Sandrine Godefroy-Evangelista : Le syndrome de l'imposteur est assez universel et concerne vraiment tout autant les femmes que les hommes. C'est assez équilibré ! Cependant, ce syndrome est, en général, vécu différemment selon le genre. Les femmes qui ne sentent pas assez compétentes vont toujours chercher à apprendre et à se former. C'est pour cette raison d'ailleurs que les femmes sont souvent sûr-diplômées. Elles ont donc besoin d'avoir une validation extérieure avant de se lancer. Chez les hommes, c'est différent : Ils n'ont pas d'appréhension au départ. Ils y vont et c'est lorsqu'ils se prennent le mur qu'ils commencent à perdre confiance et à vivre le syndrome de l'imposteur.

En revanche, le syndrome du grand coquelicot est davantage féminin. Il représente le fait de ne surtout pas vouloir dépasser ses semblables, de ne pas aimer se mettre en valeur par rapport aux autres. Cette exposition engendre souvent de nombreuses critiques, surtout chez les femmes, et donc elles ont tendance à vouloir davantage se cacher. Par contre, ce phénomène dérange nettement moins les hommes car ils sont moins sensibles à ce type de critiques.

Vous-même, quelles difficultés avez-vous rencontrées dans votre carrière de dirigeante ?

Sandrine Godefroy-Evangelista : Honnêtement, j'ai rencontré toutes les difficultés que j'évoque dans le livre et c'est pour cela que je les décris si bien (rire). Sans aucune exception ! Moi, je suis quelqu'un de très timide à l'origine et qui veut constamment être une bonne élève. Ce n'était donc pas du tout gagné pour faire le parcours que j'ai réalisé ! Chaque étape de mon parcours professionnel a été un défi personnel.

Les femmes gagnent toujours, en moyenne, 15,5 % de moins que les hommes (et 5,3 % à temps de travail et à postes équivalents). Comment faire bouger les lignes sur cette problématique d'écart salarial qui persiste ?

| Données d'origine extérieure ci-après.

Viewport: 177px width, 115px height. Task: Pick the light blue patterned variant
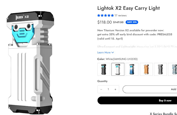[x=173, y=69]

Sandrine Godefroy-Evangelista : Le constat est clair : c'est vrai qu'il existe toujours une grosse différence de salaires entre les femmes et les hommes aujourd'hui en France. Cependant, et je sais que de nombreuses personnes ne vont pas être d'accord avec ce que je vais dire, il y a une responsabilité féminine à ce phénomène. À notre petite échelle, nous ne pouvons pas changer le système actuel et les grilles de salaires dans les entreprises. Il faut donc agir individuellement, de manière très pragmatique. J'encourage les femmes à négocier leurs salaires, à oser demander ce qu'elles sont en droit d'attendre. Elles ne le font pas encore suffisamment car elles craignent le "non", l'interprétant comme une sorte de preuve de leur incompétence. Mais c'est loin d'être le cas ! Ce sont souvent d'autres raisons - majoritairement économiques - qui motivent ce "non". Il ne faut donc pas avoir peur du refus. Il est important d'oser ! Les femmes doivent davantage s'imposer pour faire bouger les lignes. Voilà le message que j'essaie de transmettre à travers mon livre.